Nel frattempo, sembra sempre più evidente che il passaggio alle auto elettriche vedrà il decentramento sempre più spinto della produzione fuori degli Stati Uniti o in aree dove la giurisdizione del lavoro è più favorevole alle imprese, come il Texas.

Venerdì scorso, il mercato era alle prese con la notizia degli scioperi (oltreché con il taglio della produzione e il conseguente picco del petrolio, ma è un’altra storia) e non ha reagito bene.

C’è stato qualche sintomo di aumento di tensione, anche qualche ritocco sui margini richiesti dai broker nel weekend.

Sull’S&P500 il supporto 4500, future di dicembre, ha tenuto, ma la chiusura è stata a ridosso del minimo, che farebbe presagire di cercare un supporto più in basso.

Se ancora terrà la tendenza rialzista, a 4450-4460 c’è l’ultima trend line con i minimi del 18, 25 agosto e 7 settembre, che può fornire un supporto da ripartenza.
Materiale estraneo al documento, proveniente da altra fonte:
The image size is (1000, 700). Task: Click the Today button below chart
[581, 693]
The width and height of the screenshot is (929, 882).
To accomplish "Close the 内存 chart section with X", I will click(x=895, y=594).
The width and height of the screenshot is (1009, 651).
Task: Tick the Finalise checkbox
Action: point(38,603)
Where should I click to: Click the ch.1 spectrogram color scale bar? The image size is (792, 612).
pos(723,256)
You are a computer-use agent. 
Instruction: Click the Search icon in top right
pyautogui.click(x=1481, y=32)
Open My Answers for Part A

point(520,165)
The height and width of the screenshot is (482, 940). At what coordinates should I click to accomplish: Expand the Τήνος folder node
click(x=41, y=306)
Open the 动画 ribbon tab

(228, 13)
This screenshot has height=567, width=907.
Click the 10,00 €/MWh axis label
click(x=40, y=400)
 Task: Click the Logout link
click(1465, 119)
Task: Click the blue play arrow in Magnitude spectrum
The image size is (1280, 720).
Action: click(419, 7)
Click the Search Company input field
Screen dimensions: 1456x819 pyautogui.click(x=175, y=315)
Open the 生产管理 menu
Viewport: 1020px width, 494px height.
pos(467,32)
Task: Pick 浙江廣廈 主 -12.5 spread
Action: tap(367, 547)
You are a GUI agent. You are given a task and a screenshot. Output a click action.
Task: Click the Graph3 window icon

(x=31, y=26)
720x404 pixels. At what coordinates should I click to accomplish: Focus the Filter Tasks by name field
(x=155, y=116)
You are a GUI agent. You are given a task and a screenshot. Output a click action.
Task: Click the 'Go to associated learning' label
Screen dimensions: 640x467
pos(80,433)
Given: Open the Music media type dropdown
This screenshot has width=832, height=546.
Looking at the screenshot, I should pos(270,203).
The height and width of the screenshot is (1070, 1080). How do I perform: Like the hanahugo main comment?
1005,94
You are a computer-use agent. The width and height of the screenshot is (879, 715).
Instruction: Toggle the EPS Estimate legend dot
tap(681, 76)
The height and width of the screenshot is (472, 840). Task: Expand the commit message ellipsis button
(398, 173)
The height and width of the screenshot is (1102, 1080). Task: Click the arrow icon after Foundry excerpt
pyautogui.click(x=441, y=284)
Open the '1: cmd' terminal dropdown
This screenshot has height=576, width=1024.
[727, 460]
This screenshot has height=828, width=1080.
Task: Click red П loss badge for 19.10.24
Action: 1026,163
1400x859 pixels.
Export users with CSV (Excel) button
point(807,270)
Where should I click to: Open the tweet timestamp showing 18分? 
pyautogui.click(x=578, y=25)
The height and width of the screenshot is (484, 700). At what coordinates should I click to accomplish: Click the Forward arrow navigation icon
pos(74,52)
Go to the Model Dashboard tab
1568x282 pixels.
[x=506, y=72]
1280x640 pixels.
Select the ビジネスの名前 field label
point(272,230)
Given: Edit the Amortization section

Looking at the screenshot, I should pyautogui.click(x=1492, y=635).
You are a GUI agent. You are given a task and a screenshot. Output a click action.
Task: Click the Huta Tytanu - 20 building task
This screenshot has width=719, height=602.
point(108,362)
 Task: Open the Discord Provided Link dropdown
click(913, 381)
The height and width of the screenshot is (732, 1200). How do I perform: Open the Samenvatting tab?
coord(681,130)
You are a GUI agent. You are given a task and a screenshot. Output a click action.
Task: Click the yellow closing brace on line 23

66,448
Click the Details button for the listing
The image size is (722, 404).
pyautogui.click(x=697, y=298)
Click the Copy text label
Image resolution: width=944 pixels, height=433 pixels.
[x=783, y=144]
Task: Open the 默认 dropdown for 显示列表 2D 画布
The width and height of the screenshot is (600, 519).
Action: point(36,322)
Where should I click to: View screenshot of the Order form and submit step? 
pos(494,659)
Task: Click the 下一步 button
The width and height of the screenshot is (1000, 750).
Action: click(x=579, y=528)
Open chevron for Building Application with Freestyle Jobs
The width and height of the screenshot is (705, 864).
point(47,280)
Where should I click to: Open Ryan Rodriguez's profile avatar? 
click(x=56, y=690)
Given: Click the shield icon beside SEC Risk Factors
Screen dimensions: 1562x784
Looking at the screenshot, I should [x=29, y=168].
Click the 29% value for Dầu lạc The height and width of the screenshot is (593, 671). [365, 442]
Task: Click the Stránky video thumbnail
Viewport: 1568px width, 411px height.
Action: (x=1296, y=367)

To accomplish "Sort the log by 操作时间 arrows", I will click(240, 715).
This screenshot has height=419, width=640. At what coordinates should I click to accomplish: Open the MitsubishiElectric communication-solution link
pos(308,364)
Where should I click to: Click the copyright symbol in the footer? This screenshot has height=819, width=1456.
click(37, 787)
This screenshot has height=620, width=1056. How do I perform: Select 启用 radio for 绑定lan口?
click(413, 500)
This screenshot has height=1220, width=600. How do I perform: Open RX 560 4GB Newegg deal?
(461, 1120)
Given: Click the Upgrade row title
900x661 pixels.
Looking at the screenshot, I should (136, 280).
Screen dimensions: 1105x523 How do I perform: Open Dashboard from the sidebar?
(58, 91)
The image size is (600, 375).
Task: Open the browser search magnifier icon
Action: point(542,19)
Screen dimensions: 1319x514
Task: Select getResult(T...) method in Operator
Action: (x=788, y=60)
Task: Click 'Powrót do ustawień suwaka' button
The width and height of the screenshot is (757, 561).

Il massimo della scorsa settimana a 4566 era al 75% dell’ultimo range, e noi lo attendevamo un po’ più su, all’87.50%, intorno a 4600. E’ ancora il nostro prezzo target: se non lo è, il declino è già iniziato.

Domani, sentiremo che cosa ne pensa la FED.  

 

 

 

 

 

 

Maurizio Monti
Editore Traders’ Magazine Italia

P.S.: La stagionalità dell’ultima parte di settembre è fortemente negativa, con strascichi fino alla prima decade di ottobre.

La lettura del mercato appare ora quanto meno controversa: siamo in una fase fortemente laterale da cui il mercato deve dirci dove vuole uscire e nelle ultime due settimane ha fatto di tutto per smentire ciò che sembrava essere il giorno precedente.